● TASK ITEM
Each entry must be restated word for word, with nothing omitted.

● GIVEN RECORDS
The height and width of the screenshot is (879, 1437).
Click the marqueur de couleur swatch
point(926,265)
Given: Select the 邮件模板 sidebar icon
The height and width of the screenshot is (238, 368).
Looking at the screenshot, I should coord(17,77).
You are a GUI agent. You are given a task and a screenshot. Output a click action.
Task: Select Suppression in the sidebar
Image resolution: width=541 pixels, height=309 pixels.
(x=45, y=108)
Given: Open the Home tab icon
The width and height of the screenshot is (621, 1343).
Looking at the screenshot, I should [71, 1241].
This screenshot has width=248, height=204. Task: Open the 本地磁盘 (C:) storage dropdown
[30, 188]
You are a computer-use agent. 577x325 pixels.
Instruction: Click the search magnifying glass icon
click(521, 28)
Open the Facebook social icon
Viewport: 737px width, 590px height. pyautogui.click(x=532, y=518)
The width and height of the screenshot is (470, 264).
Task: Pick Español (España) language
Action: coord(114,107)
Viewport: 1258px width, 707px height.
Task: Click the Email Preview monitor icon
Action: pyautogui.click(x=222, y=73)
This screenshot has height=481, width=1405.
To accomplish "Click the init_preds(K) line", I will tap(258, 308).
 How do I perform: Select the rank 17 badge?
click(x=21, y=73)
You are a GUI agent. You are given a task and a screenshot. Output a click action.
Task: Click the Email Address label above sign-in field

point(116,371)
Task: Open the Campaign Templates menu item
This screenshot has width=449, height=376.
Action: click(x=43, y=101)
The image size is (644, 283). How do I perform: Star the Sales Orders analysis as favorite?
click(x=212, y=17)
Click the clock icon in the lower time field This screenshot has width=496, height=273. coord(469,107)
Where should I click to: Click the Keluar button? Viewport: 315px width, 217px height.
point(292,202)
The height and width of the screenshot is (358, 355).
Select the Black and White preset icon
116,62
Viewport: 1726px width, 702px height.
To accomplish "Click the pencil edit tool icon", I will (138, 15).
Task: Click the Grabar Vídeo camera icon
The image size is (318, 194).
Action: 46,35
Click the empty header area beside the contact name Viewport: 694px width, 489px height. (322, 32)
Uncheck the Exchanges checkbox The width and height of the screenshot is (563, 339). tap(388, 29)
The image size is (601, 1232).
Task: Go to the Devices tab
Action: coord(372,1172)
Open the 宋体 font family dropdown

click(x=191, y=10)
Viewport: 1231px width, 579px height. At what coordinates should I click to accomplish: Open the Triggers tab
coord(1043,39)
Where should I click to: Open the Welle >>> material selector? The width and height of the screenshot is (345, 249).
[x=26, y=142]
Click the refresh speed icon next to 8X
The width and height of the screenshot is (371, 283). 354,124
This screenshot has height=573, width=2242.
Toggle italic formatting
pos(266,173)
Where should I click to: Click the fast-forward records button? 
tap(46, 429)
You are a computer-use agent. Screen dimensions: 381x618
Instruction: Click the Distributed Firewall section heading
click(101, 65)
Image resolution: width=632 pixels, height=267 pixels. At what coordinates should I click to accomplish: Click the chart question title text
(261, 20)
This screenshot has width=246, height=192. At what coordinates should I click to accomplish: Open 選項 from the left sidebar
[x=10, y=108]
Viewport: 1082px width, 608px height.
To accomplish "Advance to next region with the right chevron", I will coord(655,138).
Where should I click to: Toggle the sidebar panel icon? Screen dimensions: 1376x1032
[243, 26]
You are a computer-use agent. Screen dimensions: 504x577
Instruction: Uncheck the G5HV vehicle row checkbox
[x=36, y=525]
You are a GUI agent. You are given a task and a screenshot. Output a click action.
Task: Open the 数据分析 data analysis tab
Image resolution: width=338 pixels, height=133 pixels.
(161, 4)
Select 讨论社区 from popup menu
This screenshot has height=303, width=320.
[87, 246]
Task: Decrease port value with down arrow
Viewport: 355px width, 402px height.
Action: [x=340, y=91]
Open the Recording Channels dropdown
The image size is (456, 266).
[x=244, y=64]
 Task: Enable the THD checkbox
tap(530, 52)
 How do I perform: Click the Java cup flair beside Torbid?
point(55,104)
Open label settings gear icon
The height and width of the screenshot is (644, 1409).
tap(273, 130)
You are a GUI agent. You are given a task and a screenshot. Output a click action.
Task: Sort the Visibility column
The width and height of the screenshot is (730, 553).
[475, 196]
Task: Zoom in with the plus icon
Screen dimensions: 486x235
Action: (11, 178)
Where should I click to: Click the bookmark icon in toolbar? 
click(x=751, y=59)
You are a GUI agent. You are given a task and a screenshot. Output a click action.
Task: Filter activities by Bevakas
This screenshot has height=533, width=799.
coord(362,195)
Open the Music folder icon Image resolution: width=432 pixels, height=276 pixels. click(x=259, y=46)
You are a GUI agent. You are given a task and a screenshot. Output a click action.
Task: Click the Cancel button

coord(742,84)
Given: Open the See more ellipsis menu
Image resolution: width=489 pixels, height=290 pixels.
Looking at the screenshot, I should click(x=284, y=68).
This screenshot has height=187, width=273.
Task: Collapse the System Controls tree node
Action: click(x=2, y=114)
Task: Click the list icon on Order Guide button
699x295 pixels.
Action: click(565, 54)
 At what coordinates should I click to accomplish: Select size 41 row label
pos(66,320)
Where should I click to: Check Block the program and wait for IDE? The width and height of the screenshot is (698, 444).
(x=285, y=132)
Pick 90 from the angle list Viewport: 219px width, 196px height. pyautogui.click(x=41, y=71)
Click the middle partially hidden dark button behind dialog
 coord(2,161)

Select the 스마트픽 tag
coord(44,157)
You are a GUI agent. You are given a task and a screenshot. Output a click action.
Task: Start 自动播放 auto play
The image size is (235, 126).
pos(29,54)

● WRITTEN ANSWER
The height and width of the screenshot is (879, 1437).
Click the marqueur de couleur swatch
point(926,265)
Given: Select the 邮件模板 sidebar icon
The height and width of the screenshot is (238, 368).
Looking at the screenshot, I should coord(17,77).
You are a GUI agent. You are given a task and a screenshot. Output a click action.
Task: Select Suppression in the sidebar
Image resolution: width=541 pixels, height=309 pixels.
(x=45, y=108)
Given: Open the Home tab icon
The width and height of the screenshot is (621, 1343).
Looking at the screenshot, I should [71, 1241].
This screenshot has width=248, height=204. Task: Open the 本地磁盘 (C:) storage dropdown
[30, 188]
You are a computer-use agent. 577x325 pixels.
Instruction: Click the search magnifying glass icon
click(521, 28)
Open the Facebook social icon
Viewport: 737px width, 590px height. pyautogui.click(x=532, y=518)
The width and height of the screenshot is (470, 264).
Task: Pick Español (España) language
Action: coord(114,107)
Viewport: 1258px width, 707px height.
Task: Click the Email Preview monitor icon
Action: pyautogui.click(x=222, y=73)
This screenshot has height=481, width=1405.
To accomplish "Click the init_preds(K) line", I will tap(258, 308).
 How do I perform: Select the rank 17 badge?
click(x=21, y=73)
You are a GUI agent. You are given a task and a screenshot. Output a click action.
Task: Click the Email Address label above sign-in field

point(116,371)
Task: Open the Campaign Templates menu item
This screenshot has width=449, height=376.
Action: click(x=43, y=101)
The image size is (644, 283). How do I perform: Star the Sales Orders analysis as favorite?
click(x=212, y=17)
Click the clock icon in the lower time field This screenshot has width=496, height=273. coord(469,107)
Where should I click to: Click the Keluar button? Viewport: 315px width, 217px height.
point(292,202)
The height and width of the screenshot is (358, 355).
Select the Black and White preset icon
116,62
Viewport: 1726px width, 702px height.
To accomplish "Click the pencil edit tool icon", I will (138, 15).
Task: Click the Grabar Vídeo camera icon
The image size is (318, 194).
Action: 46,35
Click the empty header area beside the contact name Viewport: 694px width, 489px height. (322, 32)
Uncheck the Exchanges checkbox The width and height of the screenshot is (563, 339). tap(388, 29)
The image size is (601, 1232).
Task: Go to the Devices tab
Action: coord(372,1172)
Open the 宋体 font family dropdown

click(x=191, y=10)
Viewport: 1231px width, 579px height. At what coordinates should I click to accomplish: Open the Triggers tab
coord(1043,39)
Where should I click to: Open the Welle >>> material selector? The width and height of the screenshot is (345, 249).
[x=26, y=142]
Click the refresh speed icon next to 8X
The width and height of the screenshot is (371, 283). 354,124
This screenshot has height=573, width=2242.
Toggle italic formatting
pos(266,173)
Where should I click to: Click the fast-forward records button? 
tap(46, 429)
You are a computer-use agent. Screen dimensions: 381x618
Instruction: Click the Distributed Firewall section heading
click(101, 65)
Image resolution: width=632 pixels, height=267 pixels. At what coordinates should I click to accomplish: Click the chart question title text
(261, 20)
This screenshot has width=246, height=192. At what coordinates should I click to accomplish: Open 選項 from the left sidebar
[x=10, y=108]
Viewport: 1082px width, 608px height.
To accomplish "Advance to next region with the right chevron", I will coord(655,138).
Where should I click to: Toggle the sidebar panel icon? Screen dimensions: 1376x1032
[243, 26]
You are a computer-use agent. Screen dimensions: 504x577
Instruction: Uncheck the G5HV vehicle row checkbox
[x=36, y=525]
You are a GUI agent. You are given a task and a screenshot. Output a click action.
Task: Open the 数据分析 data analysis tab
Image resolution: width=338 pixels, height=133 pixels.
(161, 4)
Select 讨论社区 from popup menu
This screenshot has height=303, width=320.
[87, 246]
Task: Decrease port value with down arrow
Viewport: 355px width, 402px height.
Action: [x=340, y=91]
Open the Recording Channels dropdown
The image size is (456, 266).
[x=244, y=64]
 Task: Enable the THD checkbox
tap(530, 52)
 How do I perform: Click the Java cup flair beside Torbid?
point(55,104)
Open label settings gear icon
The height and width of the screenshot is (644, 1409).
tap(273, 130)
You are a GUI agent. You are given a task and a screenshot. Output a click action.
Task: Sort the Visibility column
The width and height of the screenshot is (730, 553).
[475, 196]
Task: Zoom in with the plus icon
Screen dimensions: 486x235
Action: (11, 178)
Where should I click to: Click the bookmark icon in toolbar? 
click(x=751, y=59)
You are a GUI agent. You are given a task and a screenshot. Output a click action.
Task: Filter activities by Bevakas
This screenshot has height=533, width=799.
coord(362,195)
Open the Music folder icon Image resolution: width=432 pixels, height=276 pixels. click(x=259, y=46)
You are a GUI agent. You are given a task and a screenshot. Output a click action.
Task: Click the Cancel button

coord(742,84)
Given: Open the See more ellipsis menu
Image resolution: width=489 pixels, height=290 pixels.
Looking at the screenshot, I should click(x=284, y=68).
This screenshot has height=187, width=273.
Task: Collapse the System Controls tree node
Action: click(x=2, y=114)
Task: Click the list icon on Order Guide button
699x295 pixels.
Action: click(565, 54)
 At what coordinates should I click to accomplish: Select size 41 row label
pos(66,320)
Where should I click to: Check Block the program and wait for IDE? The width and height of the screenshot is (698, 444).
(x=285, y=132)
Pick 90 from the angle list Viewport: 219px width, 196px height. pyautogui.click(x=41, y=71)
Click the middle partially hidden dark button behind dialog
 coord(2,161)

Select the 스마트픽 tag
coord(44,157)
You are a GUI agent. You are given a task and a screenshot. Output a click action.
Task: Start 自动播放 auto play
The image size is (235, 126).
pos(29,54)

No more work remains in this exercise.